> [TASK REQUIREMENTS]:
For the data below, give again exactly the lines from the one containing "Click the NUMERIC column header" through the one containing "858x680 pixels.", both ends included, and no others.

> [SUPPLIED DATA]:

- - - - - - -

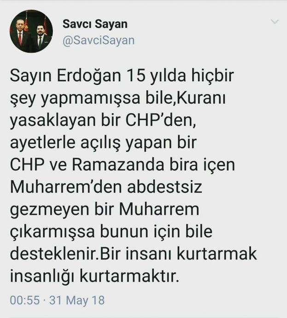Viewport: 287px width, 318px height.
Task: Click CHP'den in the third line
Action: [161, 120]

- - - - - - -

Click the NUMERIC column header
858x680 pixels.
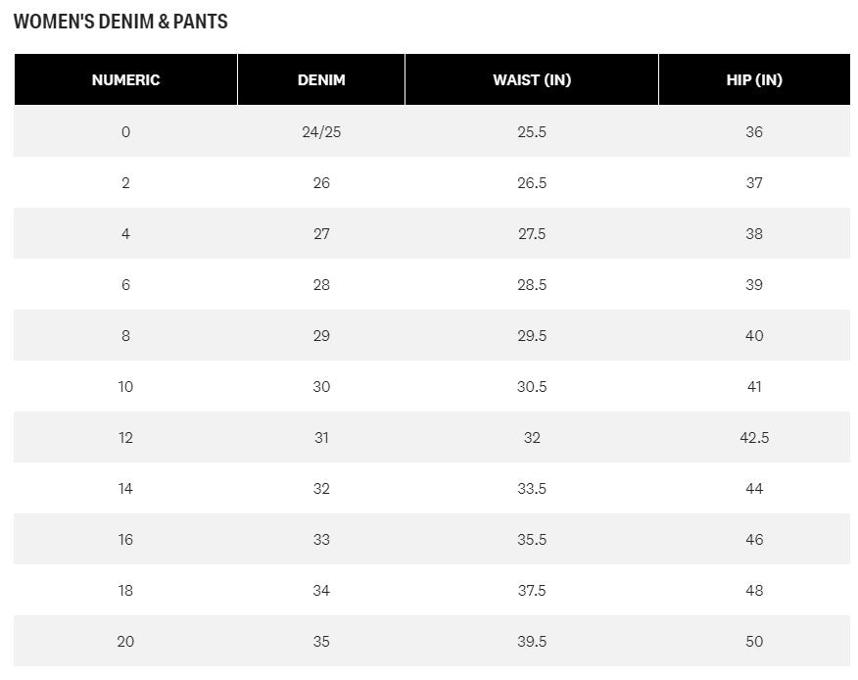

- - - - - - -

> [EXERCISE OUTPUT]:
Click the NUMERIC column header
858x680 pixels.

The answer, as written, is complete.